Time frame: Baseline
Hospital Anxiety and Depression Scale (HADS)
The Hospital Anxiety and Depression Scale (HADS) is used to assess anxiety and depression in individuals with physical illnesses. It consists of 14 items, with 7 items assessing anxiety and 7 items assessing depression. Odd-numbered items evaluate anxiety symptoms, while even-numbered items evaluate depressive symptoms. Each item is scored on a scale ranging from 0 to 3. Higher scores indicate greater levels of anxiety and depression.
Time frame: Baseline
Rosenberg Self-Esteem Scale (RSES)
The Rosenberg Self-Esteem Scale is a 10-item questionnaire developed to assess global self-worth. Five items are positively worded (items 1, 2, 4, 6, and 7), and five items are negatively worded (items 3, 5, 8, 9, and 10). Items are rated on a 4-point Likert scale ranging from 1 ("Strongly agree") to 4 ("Strongly disagree"). Total scores range from 10 to 40, with higher scores indicating lower self-esteem and lower scores indicating higher self-esteem.
Time frame: Baseline
COMPASS-31 Autonomic Symptom Questionnaire
The COMPASS-31 is a 31-item self-administered questionnaire designed to assess symptoms of autonomic dysfunction across six domains: orthostatic intolerance, vasomotor dysfunction, secretomotor dysfunction, gastrointestinal dysfunction, bladder dysfunction, and pupillomotor dysfunction. Responses are weighted according to symptom frequency, severity, and impact. Total scores range from 0 to 100, with higher scores indicating more severe autonomic dysfunction.
Time frame: Baseline
Pittsburgh Sleep Quality Index (PSQI)
The Pittsburgh Sleep Quality Index (PSQI) is a self-rated questionnaire consisting of 24 items that assesses sleep quality and sleep disturbances. The first 19 items are completed by the participant, while the remaining 5 items are intended for completion by a bed partner or roommate and are not included in the total score. The PSQI evaluates multiple aspects of sleep, including sleep duration, sleep latency, frequency and severity of sleep-related problems, and daytime dysfunction. It comprises seven components: subjective sleep quality, sleep latency, sleep duration, habitual sleep efficiency, sleep disturbances, use of sleep medication, and daytime dysfunction. Each component is scored from 0 to 3 using a specific scoring method. The total score ranges from 0 to 21, with scores of 5 or higher indicating poor sleep quality.
Time frame: Baseline
Three-Factor Eating Questionnaire (TFEQ-18)
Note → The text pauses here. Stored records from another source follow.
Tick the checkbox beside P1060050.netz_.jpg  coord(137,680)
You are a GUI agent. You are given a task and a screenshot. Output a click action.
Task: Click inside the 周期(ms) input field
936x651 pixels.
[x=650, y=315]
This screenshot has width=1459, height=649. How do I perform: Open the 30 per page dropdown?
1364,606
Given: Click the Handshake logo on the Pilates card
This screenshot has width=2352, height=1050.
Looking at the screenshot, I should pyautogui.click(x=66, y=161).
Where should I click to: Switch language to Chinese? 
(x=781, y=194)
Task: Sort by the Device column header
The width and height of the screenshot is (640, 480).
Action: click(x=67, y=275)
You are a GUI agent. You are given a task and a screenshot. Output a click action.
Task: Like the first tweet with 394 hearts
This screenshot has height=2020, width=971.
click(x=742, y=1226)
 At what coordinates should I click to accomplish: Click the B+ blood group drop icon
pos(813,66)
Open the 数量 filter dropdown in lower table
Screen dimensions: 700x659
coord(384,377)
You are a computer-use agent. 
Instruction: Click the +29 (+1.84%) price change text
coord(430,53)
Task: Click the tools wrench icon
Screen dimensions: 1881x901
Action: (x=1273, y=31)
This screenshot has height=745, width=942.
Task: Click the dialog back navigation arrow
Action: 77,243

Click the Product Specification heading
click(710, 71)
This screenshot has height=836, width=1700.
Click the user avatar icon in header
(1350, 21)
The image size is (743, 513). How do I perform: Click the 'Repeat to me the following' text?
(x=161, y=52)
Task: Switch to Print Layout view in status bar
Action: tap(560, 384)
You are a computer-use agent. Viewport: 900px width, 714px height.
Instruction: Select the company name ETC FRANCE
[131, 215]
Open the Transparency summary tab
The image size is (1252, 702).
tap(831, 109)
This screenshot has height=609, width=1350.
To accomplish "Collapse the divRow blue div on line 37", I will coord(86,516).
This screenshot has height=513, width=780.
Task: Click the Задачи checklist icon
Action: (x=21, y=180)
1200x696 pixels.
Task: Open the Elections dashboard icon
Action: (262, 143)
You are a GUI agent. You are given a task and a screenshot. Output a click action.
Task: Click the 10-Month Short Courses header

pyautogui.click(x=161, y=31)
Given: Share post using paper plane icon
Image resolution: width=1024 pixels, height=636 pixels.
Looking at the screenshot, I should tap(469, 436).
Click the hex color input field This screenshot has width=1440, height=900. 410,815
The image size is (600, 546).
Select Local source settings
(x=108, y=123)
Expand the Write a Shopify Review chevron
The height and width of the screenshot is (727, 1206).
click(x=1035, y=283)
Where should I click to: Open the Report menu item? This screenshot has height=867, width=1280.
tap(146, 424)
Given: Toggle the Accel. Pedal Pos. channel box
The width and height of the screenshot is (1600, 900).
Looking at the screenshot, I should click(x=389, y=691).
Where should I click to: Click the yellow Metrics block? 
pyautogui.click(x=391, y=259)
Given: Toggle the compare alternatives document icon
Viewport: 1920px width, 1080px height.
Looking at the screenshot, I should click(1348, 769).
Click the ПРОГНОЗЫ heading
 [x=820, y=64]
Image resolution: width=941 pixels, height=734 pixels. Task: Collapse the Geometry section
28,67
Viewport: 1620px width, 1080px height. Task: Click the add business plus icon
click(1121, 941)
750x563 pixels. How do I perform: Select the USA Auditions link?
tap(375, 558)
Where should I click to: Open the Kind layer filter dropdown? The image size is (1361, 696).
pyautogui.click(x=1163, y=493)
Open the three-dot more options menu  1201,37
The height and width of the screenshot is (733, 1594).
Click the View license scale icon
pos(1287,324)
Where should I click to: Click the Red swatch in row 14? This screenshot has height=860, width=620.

The Three-Factor Eating Questionnaire consists of 18 items and assesses three dimensions of eating behavior: uncontrolled eating, emotional eating, and cognitive restraint. Uncontrolled eating is assessed by items 1, 3, 5, 6, 7, 8, 10, 13, and 17. Emotional eating is measured by items 4, 9, and 14, while cognitive restraint is assessed by items 2, 11, 12, 15, 16, and 18. Higher scores in each subscale indicate a higher level of the corresponding eating behavior.
Time frame: Baseline
Gastrointestinal Symptom Rating Scale (GSRS)
The Gastrointestinal Symptom Rating Scale (GSRS) is a 15-item questionnaire that evaluates gastrointestinal symptoms across five domains: abdominal pain, reflux, diarrhea, indigestion, and constipation. Items are rated on a Likert-type scale ranging from "no discomfort" to "very severe discomfort." Abdominal pain is assessed by items 1, 4, and 5; reflux by items 2 and 3; diarrhea by items 11, 12, and 14; indigestion by items 6, 7, 8, and 9; and constipation by items 10, 13, and 15. Higher scores indicate greater severity of gastrointestinal symptoms.